§ Excerpt:

---

Finally, let us prove the uniqueness of $R$: we already know that any other RPDAG $R^{\prime}$ verifying that $Ext(G)\subseteq Ext(R^{\prime})$ has the same skeleton and h-h patterns as $R$. According to condition 1 in Definition 1, the edges that are not part of any of these h-h patterns but are incident to the middle node $y$ in any h-h pattern $x\rightarrow y\leftarrow z$ must be directed away from $y$ (in order to avoid new h-h patterns). The remaining edges that are not part of any h-h pattern must be undirected, in order to satisfy condition 4 in Definition 1. There is therefore only one RPDAG that matches a given skeleton and a set of h-h patterns, so $R$ is the only RPDAG verifying that $Ext(G)\subseteq Ext(R)$. Figure 6 shows an example of the construction process. ${\vcenter{\vbox{ \hrule height 0.4pt\hbox{\vrule width 0.4pt height 5pt \kern5pt\vrule width 0.4pt}\hrule height 0.4pt}}}$

Figure 6: Illustrating the construction process in Proposition 2: (a) PDAG $G$; (b) undirecting the arc $a\rightarrow y$; (c) undirecting the arc $y\rightarrow x$; (d) undirecting the arc $x\rightarrow e$, thus obtaining the RPDAG $R$
\begin{figure} % latex2html id marker 227 \centerline{\psfig{figure=./figuras/miejprop2bis.eps,height=.32\textwidth}}\end{figure}

The following proposition ensures that the concept of RPDAG allows us to define a partition in the space of DAGs.

Proposition 3   Let $G$ and $G^{\prime}$ be two different RPDAGs. Then $Ext(G)\cap Ext(G^{\prime})=\emptyset$.

Proof:
Let $H$ be any DAG. Then $H$ itself is a PDAG and obviously $H=Ext(H)$. By applying the result in Proposition 2, we can assert that there is a single RPDAG $G$ such that $H\subseteq Ext(G)$. ${\vcenter{\vbox{ \hrule height 0.4pt\hbox{\vrule width 0.4pt height 5pt \kern5pt\vrule width 0.4pt}\hrule height 0.4pt}}}$



In the proposition below, we show the properties which are common to all the DAGs belonging to the same extension of an RPDAG.

Proposition 4   Two DAGs belong to the extension of the same RPDAG if and only if they have the same skeleton and the same h-h patterns.

Proof:
The necessary condition is obvious. Let us prove the sufficient condition: let $H$ and $H^{\prime}$ be two DAGs with common skeleton and h-h patterns. We shall construct a PDAG $G$ as follows: the skeleton and the h-h patterns of $G$ are the same as those in $H$ and $H^{\prime}$; the edges that have the same orientation in $H$ and $H^{\prime}$ are directed in $G$ in the same way; the other edges in $G$ remain undirected. From Definition 2, it is clear that $H,H^{\prime}\in Ext(G)$.

---

§ Material provided:
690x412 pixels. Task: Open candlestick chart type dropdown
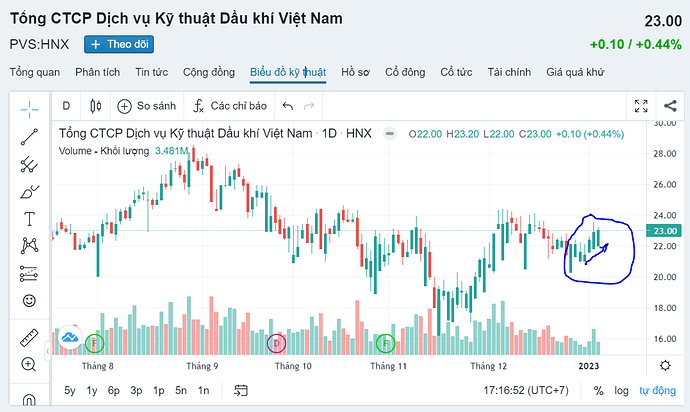(97, 105)

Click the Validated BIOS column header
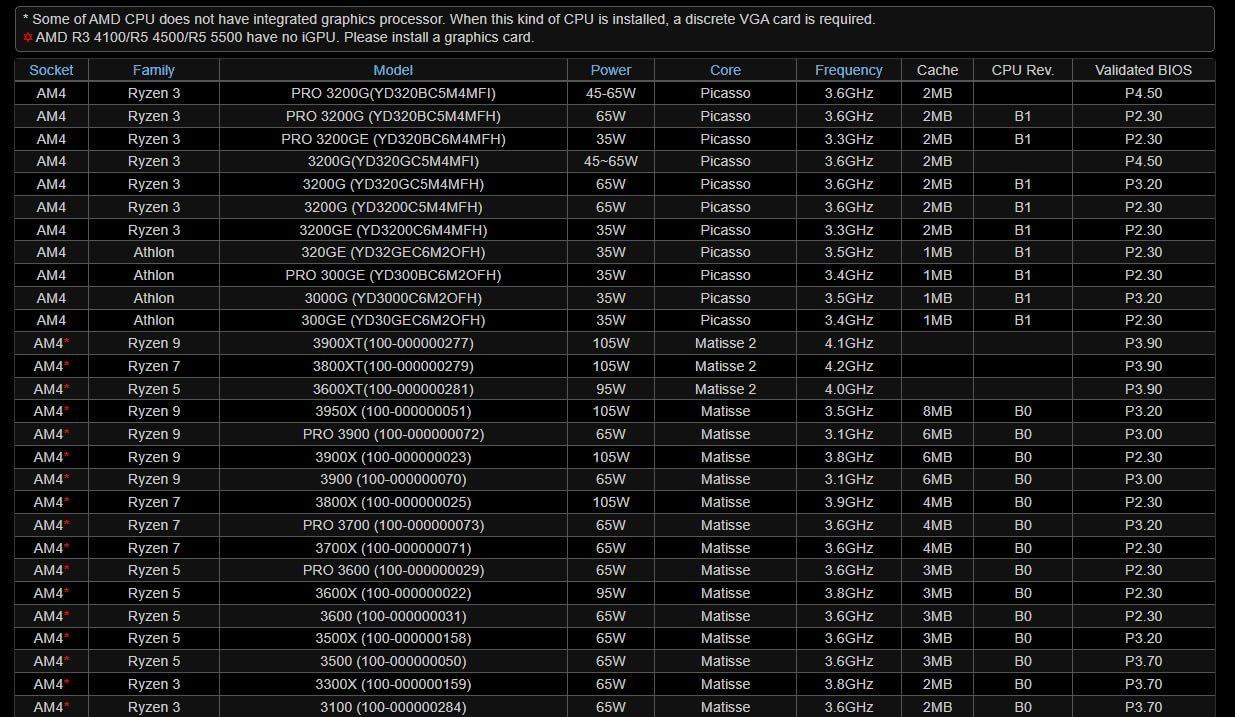pyautogui.click(x=1143, y=70)
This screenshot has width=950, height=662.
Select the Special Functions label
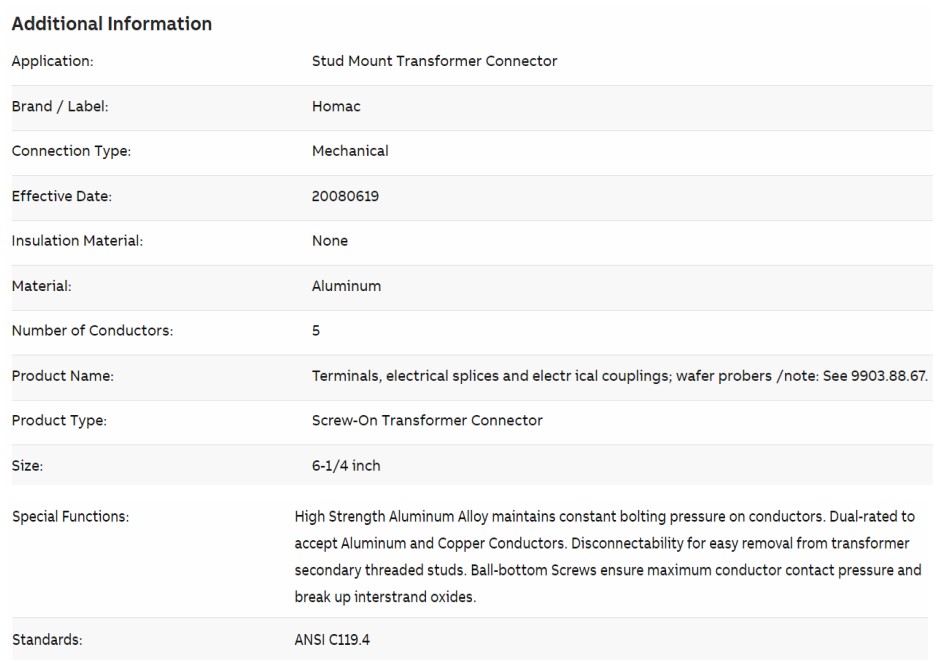pos(71,517)
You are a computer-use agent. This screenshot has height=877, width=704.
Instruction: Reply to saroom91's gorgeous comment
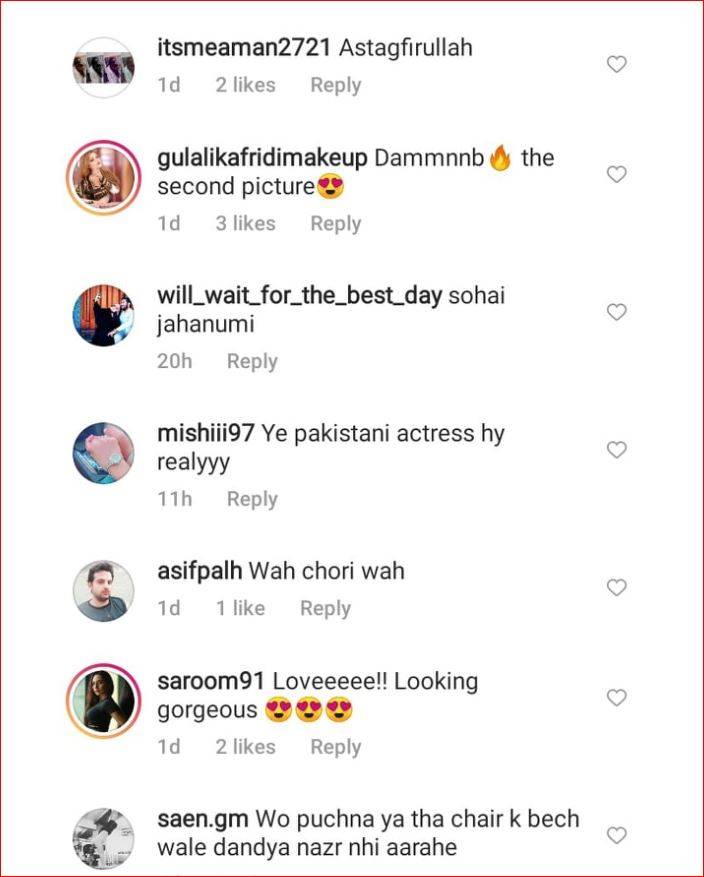tap(336, 747)
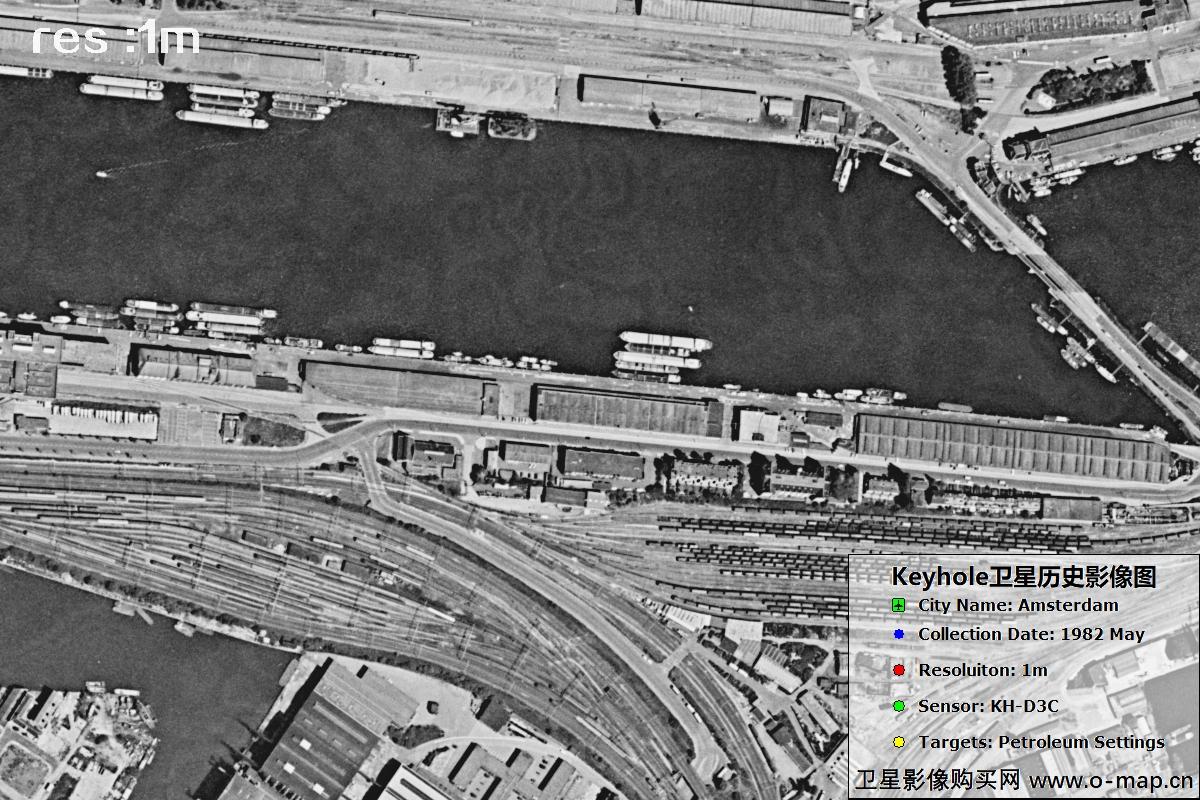Image resolution: width=1200 pixels, height=800 pixels.
Task: Select the 'City Name: Amsterdam' legend text
Action: [x=1018, y=605]
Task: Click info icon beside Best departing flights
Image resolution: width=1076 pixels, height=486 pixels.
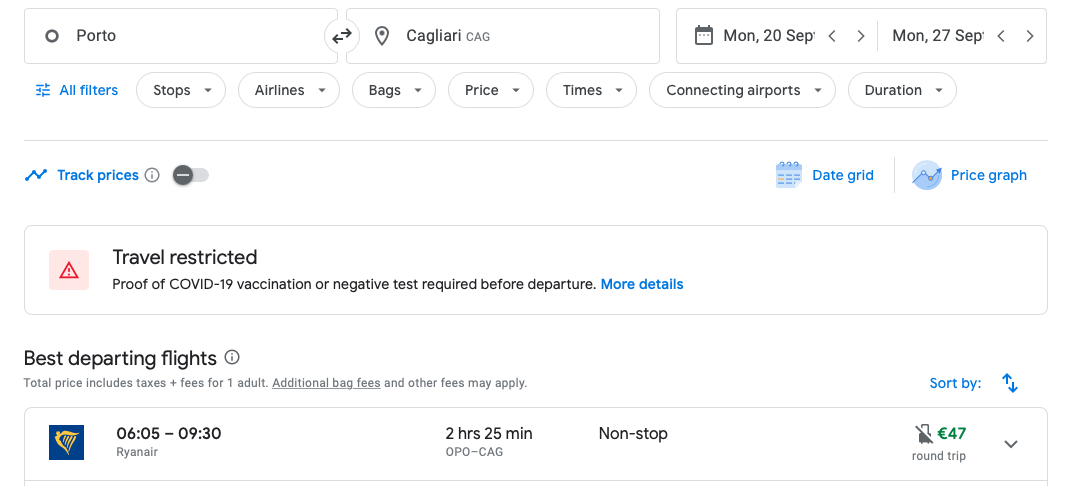Action: click(232, 357)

---

§ Directions:
Answer these from the excerpt on RPDAGs:
1. In the Figure 6 caption, which arc is undirected in the final step that yields the RPDAG R?
2. Under condition 1 in Definition 1, which way must an edge point if it belongs to no h-h pattern but touches the middle node y of one?
3. Which two properties must two DAGs share to belong to the extension of the same RPDAG, according to Proposition 4?

§ Solution for this problem:
1. The arc x → e.
2. Directed away from y.
3. The same skeleton and the same h-h patterns.